● **Problem details**
Give the lines again exactly as they appear, beginning at the one with "Select the L size column header" and ending at the last line of the records.

● **Records shown**
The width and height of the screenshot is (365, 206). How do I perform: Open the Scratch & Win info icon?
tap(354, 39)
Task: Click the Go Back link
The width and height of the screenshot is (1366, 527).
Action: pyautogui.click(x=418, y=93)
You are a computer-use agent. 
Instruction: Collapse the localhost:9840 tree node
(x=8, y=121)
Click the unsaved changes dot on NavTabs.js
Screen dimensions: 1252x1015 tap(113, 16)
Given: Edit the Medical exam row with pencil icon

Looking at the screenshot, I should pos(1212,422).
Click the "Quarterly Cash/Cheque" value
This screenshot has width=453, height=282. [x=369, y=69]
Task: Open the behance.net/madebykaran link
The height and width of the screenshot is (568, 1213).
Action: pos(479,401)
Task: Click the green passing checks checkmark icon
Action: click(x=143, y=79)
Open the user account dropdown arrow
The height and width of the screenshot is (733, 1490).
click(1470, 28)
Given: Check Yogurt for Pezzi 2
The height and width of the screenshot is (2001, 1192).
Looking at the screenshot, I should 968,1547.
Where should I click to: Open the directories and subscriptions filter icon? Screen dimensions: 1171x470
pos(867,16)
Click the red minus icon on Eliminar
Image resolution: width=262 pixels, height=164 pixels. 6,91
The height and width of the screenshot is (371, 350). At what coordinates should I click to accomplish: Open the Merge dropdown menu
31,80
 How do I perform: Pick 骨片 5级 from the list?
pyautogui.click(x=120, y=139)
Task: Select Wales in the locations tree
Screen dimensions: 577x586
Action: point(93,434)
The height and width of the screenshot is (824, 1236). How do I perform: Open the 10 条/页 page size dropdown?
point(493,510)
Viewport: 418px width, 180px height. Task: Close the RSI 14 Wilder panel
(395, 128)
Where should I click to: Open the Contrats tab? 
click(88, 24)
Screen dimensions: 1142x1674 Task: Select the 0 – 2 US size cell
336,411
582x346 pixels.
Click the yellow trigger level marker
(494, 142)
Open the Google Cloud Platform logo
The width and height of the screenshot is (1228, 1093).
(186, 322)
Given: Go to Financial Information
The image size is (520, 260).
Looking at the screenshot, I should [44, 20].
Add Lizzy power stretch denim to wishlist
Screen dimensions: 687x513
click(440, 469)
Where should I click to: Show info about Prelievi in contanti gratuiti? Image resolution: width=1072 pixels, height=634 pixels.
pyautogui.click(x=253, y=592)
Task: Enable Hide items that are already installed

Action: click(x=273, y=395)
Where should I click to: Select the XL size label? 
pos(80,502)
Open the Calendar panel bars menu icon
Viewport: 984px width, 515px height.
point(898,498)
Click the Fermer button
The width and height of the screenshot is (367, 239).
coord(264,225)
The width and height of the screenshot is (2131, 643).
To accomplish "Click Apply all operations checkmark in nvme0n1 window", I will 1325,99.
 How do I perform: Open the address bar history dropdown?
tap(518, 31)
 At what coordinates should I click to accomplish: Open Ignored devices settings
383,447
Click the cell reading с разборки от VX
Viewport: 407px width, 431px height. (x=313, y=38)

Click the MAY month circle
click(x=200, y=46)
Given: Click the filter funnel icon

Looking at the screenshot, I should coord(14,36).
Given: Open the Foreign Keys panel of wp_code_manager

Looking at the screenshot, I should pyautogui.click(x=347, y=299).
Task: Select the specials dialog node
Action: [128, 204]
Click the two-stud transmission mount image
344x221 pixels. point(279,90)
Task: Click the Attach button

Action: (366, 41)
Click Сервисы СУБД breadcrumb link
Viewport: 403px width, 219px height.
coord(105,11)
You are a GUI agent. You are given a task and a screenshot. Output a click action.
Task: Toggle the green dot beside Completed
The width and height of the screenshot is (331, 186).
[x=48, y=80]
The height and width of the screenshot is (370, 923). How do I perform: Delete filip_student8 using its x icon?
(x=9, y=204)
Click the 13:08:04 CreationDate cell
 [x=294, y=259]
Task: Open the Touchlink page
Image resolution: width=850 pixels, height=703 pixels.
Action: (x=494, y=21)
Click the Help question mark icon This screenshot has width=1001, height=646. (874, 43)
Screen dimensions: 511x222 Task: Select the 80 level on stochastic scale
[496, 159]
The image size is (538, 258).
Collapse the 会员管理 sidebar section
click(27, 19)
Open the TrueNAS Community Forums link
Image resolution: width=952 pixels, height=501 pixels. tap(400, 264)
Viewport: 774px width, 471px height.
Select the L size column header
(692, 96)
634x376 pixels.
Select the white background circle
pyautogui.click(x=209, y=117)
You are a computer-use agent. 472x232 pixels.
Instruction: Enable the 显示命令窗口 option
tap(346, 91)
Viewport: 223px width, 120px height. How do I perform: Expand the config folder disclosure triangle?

● **Solution to this problem**
Select the L size column header
(692, 96)
634x376 pixels.
Select the white background circle
pyautogui.click(x=209, y=117)
You are a computer-use agent. 472x232 pixels.
Instruction: Enable the 显示命令窗口 option
tap(346, 91)
Viewport: 223px width, 120px height. How do I perform: Expand the config folder disclosure triangle?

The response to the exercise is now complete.